[Records from a collection]
══════════════════════════════

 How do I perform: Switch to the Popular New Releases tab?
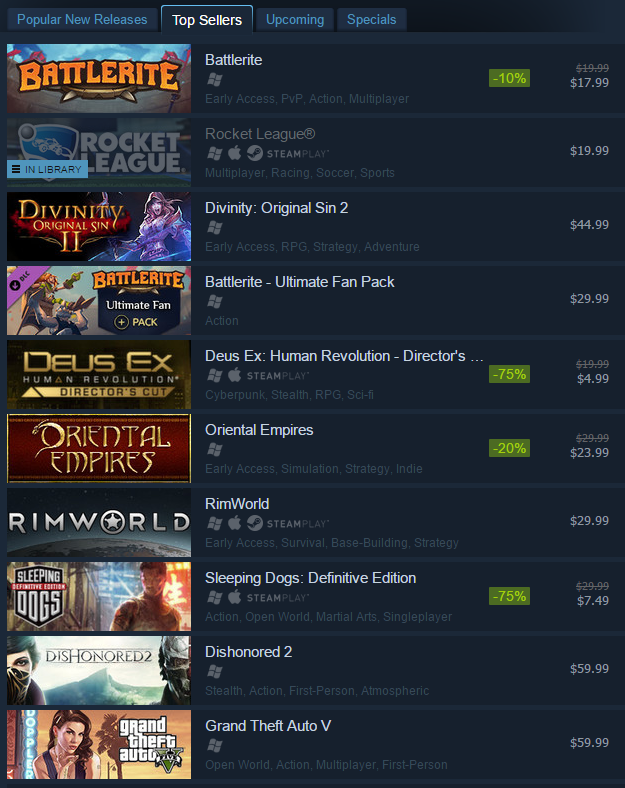click(82, 20)
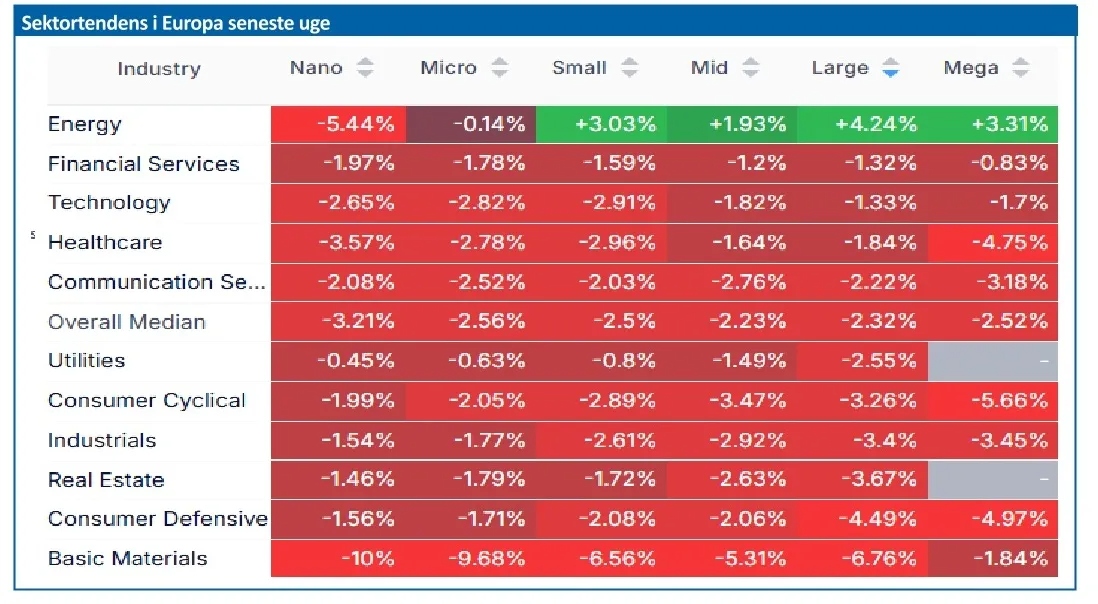
Task: Click Healthcare Mega -4.75% cell
Action: (992, 242)
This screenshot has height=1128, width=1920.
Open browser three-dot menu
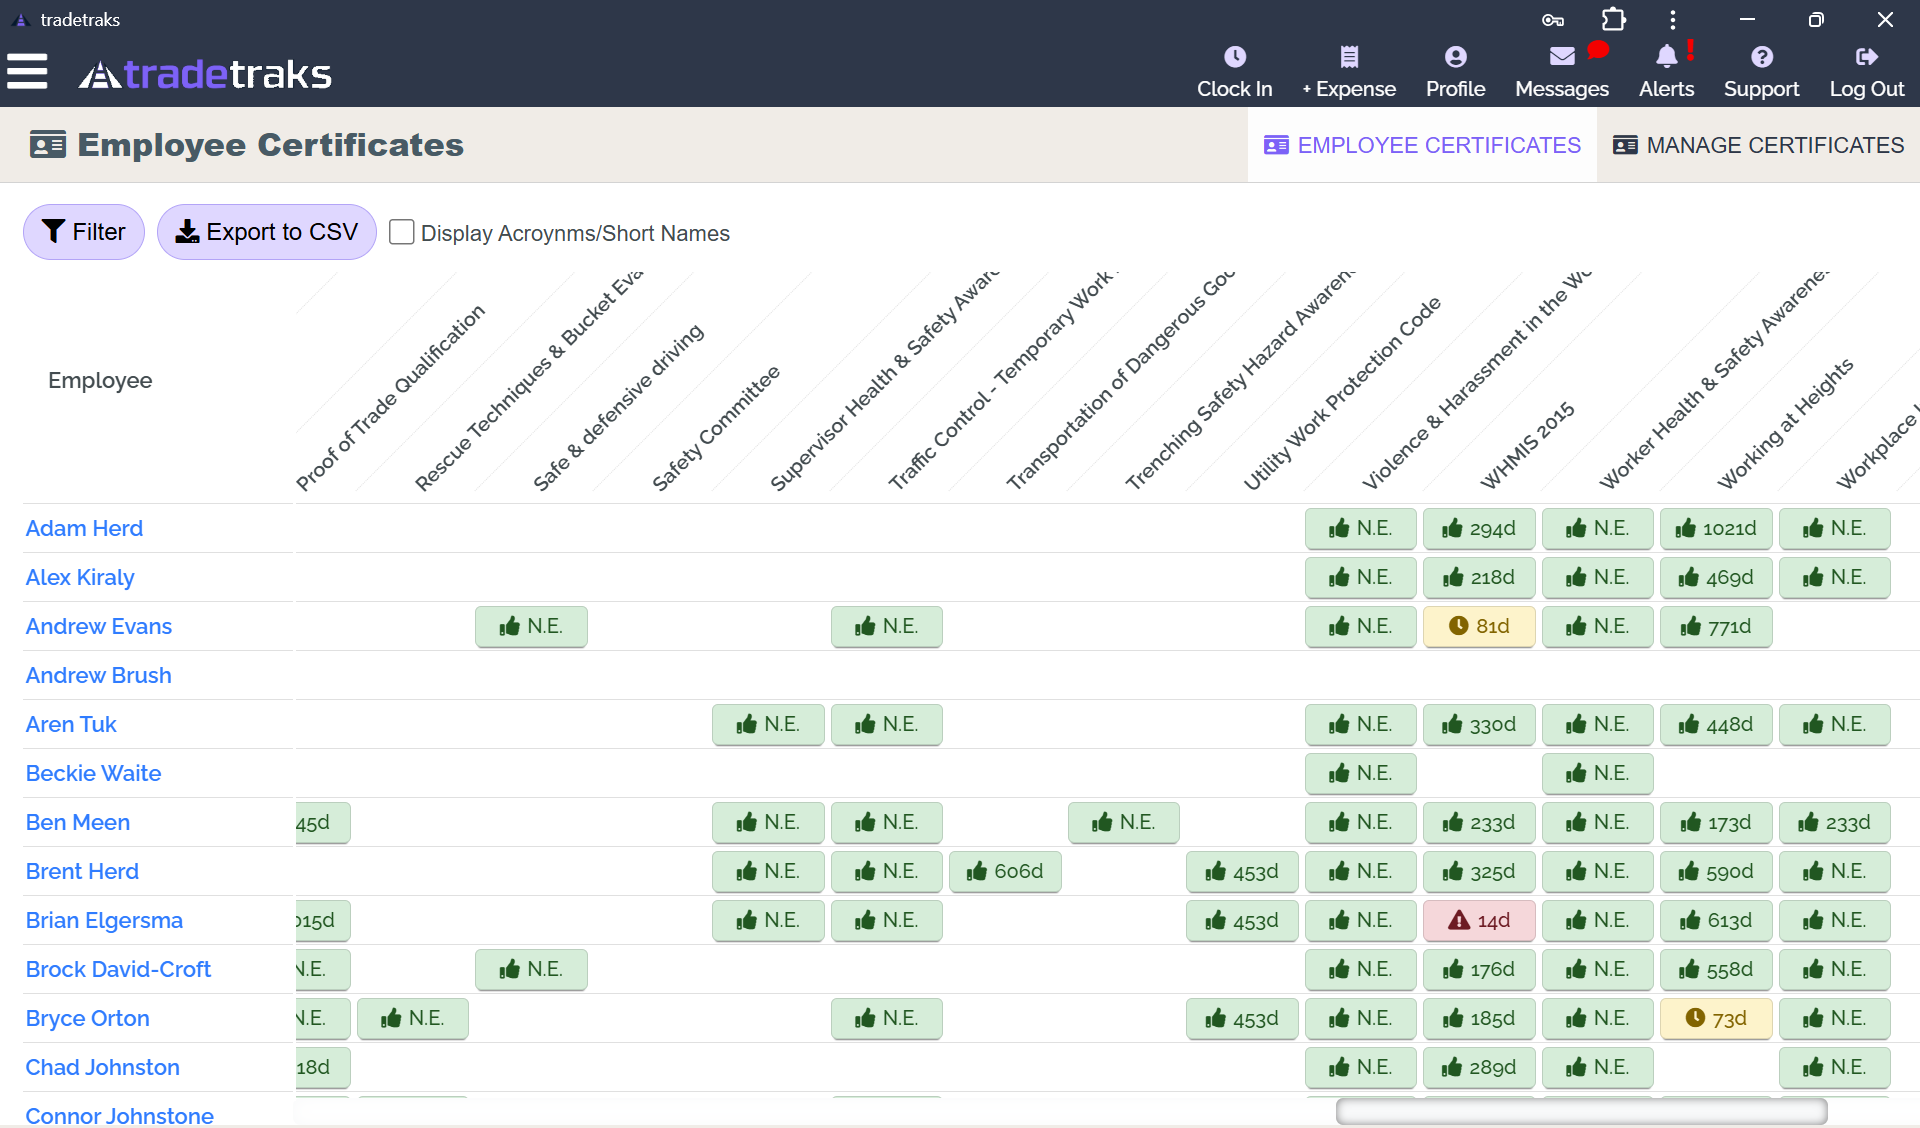(1672, 19)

══════════════════════════════

- _PROBLEM TO SOLVE_:
Rewrite all the records above, substituting "capture" for "screenshot" and keeping everything else unchanged. Leave the pictures out of your answer.

- _COMPLETE ANSWER_:
 How do I perform: Switch to the Popular New Releases tab?
click(82, 20)
Task: Click Healthcare Mega -4.75% cell
Action: (992, 242)
This capture has height=1128, width=1920.
Open browser three-dot menu
(1672, 19)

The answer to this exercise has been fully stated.